## Assignment:
List all the lines in these records that hold "тебя".
Task inputs START
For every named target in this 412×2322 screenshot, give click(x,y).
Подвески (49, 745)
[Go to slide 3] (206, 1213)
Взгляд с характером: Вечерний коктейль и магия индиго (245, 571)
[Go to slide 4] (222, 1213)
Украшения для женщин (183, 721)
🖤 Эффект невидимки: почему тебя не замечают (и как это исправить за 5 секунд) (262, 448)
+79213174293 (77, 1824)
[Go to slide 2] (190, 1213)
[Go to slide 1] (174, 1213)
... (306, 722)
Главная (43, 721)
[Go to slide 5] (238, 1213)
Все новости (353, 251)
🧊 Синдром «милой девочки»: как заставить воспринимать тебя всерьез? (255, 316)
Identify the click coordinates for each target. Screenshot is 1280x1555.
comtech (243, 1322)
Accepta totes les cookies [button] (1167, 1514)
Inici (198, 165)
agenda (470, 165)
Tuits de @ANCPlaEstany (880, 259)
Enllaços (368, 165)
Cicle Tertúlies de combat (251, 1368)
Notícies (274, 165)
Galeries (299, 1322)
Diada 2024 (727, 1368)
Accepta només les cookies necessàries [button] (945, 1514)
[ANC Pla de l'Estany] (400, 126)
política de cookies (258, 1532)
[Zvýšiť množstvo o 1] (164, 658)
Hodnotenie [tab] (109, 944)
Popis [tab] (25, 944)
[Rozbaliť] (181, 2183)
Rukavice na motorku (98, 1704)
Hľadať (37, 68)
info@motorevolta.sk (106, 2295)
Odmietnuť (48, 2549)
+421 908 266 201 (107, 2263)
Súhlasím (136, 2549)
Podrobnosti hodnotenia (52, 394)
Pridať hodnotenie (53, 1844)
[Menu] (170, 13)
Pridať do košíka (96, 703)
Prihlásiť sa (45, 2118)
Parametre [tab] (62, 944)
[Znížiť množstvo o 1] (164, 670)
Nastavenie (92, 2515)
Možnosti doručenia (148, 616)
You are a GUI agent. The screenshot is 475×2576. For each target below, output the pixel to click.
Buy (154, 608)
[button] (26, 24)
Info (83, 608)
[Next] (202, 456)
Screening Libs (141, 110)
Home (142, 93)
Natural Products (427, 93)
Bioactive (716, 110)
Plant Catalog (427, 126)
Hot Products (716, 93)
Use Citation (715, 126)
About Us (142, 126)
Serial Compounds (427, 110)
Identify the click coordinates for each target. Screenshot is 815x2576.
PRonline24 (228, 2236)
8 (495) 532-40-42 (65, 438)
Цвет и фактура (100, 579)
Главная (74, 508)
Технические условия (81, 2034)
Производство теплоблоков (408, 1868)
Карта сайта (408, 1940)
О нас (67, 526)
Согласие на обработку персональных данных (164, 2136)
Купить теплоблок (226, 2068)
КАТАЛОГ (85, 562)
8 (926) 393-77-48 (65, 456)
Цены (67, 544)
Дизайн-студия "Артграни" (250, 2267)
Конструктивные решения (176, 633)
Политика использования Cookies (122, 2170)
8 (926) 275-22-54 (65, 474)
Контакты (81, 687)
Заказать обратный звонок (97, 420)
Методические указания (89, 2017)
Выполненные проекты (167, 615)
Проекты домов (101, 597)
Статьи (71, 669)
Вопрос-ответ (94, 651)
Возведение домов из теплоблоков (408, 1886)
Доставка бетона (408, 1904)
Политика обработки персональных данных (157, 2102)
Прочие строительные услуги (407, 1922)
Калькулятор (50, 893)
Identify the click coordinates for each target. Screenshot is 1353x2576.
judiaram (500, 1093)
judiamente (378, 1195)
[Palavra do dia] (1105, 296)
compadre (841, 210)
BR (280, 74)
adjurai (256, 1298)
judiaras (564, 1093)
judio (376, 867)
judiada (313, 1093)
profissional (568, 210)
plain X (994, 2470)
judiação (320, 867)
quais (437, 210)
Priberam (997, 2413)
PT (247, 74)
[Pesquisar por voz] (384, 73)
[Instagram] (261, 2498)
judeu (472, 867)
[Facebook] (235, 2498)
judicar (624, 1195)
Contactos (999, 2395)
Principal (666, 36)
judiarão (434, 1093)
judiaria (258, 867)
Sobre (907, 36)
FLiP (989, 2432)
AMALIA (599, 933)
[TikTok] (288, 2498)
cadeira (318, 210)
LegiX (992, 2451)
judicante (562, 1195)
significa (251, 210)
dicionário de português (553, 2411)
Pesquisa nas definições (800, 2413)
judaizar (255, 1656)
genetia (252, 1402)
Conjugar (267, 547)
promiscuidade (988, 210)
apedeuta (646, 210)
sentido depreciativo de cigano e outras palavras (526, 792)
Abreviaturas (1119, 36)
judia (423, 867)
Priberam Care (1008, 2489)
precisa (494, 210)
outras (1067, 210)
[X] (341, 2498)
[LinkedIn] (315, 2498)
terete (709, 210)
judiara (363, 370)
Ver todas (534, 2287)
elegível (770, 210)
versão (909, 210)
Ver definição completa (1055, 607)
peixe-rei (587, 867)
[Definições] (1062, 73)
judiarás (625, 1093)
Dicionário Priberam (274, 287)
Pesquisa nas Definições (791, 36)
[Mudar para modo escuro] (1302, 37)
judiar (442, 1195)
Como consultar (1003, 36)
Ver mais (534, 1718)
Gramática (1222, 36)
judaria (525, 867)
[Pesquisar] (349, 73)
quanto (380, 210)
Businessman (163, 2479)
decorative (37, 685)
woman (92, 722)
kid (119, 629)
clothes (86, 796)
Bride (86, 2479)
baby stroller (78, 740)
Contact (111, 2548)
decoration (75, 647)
Task inputs END
## Solution for this problem:
🖤 Эффект невидимки: почему тебя не замечают (и как это исправить за 5 секунд) (262, 448)
🧊 Синдром «милой девочки»: как заставить воспринимать тебя всерьез? (255, 316)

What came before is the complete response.